SNP-run Glasgow City Council, which has already announced its interest in a workplace parking levy, has formally requested the power to introduce a wider ‘non-residential parking levy’.
But Stuart Mackinnon, of the Federation of Small Businesses, said: ‘While some town centre businesses will highlight that local parking is expensive to them in comparison to out-of-town malls or supermarkets, this measure is not the solution to the problem.
‘Smaller businesses will find it difficult to afford annual bills that can stretch into the thousands of pounds. Firms facing another cost increase will have to reduce spending or pass these rising overheads on to customers.’
The Scottish Government will consider a Green amendment to give councils the power to impose a workplace parking levy during stage two of the Transport (Scotland) Bill in the coming months.
In Nottingham, the only city in the UK to introduce a workplace parking levy, companies have to pay £402 per space – rising to £415 in April – while 40 per cent of firms pass the charge on to employees.

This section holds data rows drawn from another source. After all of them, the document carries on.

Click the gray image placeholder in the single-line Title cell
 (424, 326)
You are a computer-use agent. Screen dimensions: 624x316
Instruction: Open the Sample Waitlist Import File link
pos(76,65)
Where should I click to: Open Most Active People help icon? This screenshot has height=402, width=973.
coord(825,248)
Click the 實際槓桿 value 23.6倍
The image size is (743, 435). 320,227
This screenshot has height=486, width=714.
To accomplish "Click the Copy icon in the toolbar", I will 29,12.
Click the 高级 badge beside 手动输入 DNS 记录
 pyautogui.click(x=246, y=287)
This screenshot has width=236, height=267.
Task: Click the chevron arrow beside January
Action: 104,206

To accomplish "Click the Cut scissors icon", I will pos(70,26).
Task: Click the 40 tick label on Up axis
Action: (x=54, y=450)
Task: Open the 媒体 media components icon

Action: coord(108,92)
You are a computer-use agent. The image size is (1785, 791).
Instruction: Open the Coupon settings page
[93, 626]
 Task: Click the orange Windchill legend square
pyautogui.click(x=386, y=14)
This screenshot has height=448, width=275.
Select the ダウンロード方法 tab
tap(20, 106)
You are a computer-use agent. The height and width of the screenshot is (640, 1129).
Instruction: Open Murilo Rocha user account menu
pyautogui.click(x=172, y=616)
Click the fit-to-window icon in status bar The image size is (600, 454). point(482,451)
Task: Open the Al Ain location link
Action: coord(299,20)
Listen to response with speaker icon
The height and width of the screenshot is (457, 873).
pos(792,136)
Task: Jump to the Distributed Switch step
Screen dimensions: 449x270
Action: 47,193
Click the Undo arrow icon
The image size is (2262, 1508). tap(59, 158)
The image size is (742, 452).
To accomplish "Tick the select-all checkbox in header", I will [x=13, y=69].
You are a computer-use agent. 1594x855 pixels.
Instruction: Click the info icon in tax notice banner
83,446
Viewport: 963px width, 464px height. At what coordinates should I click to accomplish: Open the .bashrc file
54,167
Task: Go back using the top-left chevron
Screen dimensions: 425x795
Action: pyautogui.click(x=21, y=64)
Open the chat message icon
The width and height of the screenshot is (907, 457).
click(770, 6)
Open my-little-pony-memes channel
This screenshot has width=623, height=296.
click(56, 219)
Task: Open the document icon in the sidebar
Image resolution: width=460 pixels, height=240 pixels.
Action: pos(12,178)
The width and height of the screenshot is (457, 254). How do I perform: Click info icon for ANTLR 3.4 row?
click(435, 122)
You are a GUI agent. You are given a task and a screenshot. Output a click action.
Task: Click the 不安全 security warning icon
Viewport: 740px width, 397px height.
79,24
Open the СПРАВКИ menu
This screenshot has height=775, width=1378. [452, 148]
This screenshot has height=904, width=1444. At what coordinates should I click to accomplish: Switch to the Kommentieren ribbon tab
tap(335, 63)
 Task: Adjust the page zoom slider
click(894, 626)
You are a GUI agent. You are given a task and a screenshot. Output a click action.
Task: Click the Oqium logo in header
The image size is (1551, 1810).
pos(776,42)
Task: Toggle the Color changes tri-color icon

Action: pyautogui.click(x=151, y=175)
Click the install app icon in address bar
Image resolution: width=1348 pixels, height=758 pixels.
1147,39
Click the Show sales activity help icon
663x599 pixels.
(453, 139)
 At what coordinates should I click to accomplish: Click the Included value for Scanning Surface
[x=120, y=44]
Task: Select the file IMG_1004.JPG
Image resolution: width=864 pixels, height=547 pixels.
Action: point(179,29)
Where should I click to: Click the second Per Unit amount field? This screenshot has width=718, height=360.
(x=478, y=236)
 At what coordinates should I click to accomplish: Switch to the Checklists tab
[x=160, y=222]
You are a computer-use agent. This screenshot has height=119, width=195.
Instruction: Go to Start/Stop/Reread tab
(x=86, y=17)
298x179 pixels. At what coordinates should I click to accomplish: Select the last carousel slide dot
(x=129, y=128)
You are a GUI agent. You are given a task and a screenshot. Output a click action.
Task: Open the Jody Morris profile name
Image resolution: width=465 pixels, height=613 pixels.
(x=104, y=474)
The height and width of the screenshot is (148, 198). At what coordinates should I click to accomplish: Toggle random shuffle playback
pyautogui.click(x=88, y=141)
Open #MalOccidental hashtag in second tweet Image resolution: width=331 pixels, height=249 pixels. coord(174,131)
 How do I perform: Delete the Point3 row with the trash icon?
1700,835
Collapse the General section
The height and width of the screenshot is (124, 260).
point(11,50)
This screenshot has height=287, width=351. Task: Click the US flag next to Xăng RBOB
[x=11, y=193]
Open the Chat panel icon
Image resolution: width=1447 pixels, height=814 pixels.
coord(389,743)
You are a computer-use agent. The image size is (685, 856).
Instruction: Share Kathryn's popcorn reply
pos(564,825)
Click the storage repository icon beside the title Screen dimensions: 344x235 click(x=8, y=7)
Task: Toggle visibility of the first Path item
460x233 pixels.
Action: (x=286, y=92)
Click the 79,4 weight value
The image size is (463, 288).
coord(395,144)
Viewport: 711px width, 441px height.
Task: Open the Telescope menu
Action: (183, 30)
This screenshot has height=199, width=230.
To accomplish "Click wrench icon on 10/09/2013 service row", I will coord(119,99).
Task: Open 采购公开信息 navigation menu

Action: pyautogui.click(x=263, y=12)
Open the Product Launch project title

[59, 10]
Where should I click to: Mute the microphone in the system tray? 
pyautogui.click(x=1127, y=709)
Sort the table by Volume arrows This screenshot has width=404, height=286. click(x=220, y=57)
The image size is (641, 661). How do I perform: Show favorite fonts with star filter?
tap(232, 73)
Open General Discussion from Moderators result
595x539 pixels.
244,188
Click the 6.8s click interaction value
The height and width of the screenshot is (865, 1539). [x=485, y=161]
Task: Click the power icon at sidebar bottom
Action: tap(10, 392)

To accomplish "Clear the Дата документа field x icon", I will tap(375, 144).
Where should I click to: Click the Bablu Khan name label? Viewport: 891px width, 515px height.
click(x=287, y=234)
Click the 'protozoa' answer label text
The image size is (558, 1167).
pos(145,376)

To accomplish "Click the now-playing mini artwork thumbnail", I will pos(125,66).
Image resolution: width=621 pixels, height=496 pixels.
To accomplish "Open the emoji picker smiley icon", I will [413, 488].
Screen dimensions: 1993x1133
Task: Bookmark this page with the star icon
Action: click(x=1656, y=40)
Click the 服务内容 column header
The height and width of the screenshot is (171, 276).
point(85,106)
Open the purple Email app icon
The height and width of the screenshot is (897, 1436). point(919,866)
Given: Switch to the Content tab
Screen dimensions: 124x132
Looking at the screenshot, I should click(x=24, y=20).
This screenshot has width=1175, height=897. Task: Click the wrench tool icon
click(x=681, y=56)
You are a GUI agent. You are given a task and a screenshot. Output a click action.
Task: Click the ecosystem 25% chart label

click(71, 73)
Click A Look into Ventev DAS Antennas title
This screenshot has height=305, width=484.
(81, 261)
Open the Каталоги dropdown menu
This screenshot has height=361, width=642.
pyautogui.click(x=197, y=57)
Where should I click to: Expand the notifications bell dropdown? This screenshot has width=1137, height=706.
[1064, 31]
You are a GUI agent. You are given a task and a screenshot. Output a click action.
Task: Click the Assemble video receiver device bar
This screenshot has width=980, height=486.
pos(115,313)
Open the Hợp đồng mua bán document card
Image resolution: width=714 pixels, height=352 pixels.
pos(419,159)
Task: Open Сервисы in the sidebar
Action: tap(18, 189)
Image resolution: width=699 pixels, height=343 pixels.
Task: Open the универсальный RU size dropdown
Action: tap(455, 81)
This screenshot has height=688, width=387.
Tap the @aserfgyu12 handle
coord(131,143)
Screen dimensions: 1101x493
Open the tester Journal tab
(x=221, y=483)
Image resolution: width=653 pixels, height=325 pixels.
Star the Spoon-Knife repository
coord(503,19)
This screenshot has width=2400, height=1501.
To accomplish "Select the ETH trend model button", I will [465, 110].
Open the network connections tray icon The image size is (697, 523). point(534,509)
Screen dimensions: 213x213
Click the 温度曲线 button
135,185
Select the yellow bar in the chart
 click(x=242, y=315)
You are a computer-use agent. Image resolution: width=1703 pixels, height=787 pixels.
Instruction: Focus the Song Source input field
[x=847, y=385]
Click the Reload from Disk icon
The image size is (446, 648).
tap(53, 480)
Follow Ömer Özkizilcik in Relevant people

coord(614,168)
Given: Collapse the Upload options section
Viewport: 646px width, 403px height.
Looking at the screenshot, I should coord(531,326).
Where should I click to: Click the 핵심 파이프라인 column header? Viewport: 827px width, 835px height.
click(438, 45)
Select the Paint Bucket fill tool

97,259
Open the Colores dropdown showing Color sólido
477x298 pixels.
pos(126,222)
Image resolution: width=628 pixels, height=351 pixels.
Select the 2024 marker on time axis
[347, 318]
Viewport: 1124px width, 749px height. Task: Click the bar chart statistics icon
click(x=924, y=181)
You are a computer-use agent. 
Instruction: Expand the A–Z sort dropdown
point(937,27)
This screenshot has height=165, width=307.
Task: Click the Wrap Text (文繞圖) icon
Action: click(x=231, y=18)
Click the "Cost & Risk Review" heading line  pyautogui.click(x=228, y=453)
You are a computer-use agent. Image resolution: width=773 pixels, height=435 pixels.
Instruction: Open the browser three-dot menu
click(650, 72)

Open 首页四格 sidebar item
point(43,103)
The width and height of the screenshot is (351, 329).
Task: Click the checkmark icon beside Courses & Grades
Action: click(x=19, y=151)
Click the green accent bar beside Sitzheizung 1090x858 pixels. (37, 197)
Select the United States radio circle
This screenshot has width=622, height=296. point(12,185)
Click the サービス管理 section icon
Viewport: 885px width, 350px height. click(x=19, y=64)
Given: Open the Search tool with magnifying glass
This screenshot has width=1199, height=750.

The city councils in Edinburgh and Glasgow have expressed an interest in introducing the charge.
But a report by Glasgow City Council shows it is keen to explore a much wider levy.
The study, written in December, recommends that the authority ‘requests the power to deliver nonresidential parking levy (including workplace parking levy) schemes from the Scottish Government’. It adds: ‘It may be that any scheme would have to be considered on a regional basis and/or cover all nonresidential parking, including parking at shopping centres etc, in order to avoid spatial inequality.
‘Legislation that enables nonresidential parking levy could offer local authorities greater flexibility in designing a scheme to take these issues into account.’
Such a move would create huge costs for operators. If introduced at the same £415 rate as Nottingham, Silverburn Shopping Centre, which has 3,409 parking spaces, would face an annual bill of £1.4million, while Glasgow Fort, with 2,500 spaces, would face a £1million hit, and Buchanan Galleries, with 2,000 spaces, would have to pay £830,000. Edward Cooke, of shopping centre trade body Revo, called the proposal ‘merely another tax on business at a time when politicians need to be looking at ways to ensure the UK remains an internationally attractive place to invest’.
Anna Richardson, convener for sustainability and carbon reduction at Glasgow City Council, said: ‘There are benefits to a non-residential parking levy, such as encouraging a switch towards more sustainable transport, a reduction in congestion and emissions, and the creation of funding for major transport improvement schemes.’
She said the authority supported such a scheme ‘in principle’.
A Scottish Government spokesman said: ‘We do not support the introduction of a non-residential parking levy. The agreement with the Greens is for a workplace parking levy, not a non-residential parking levy.’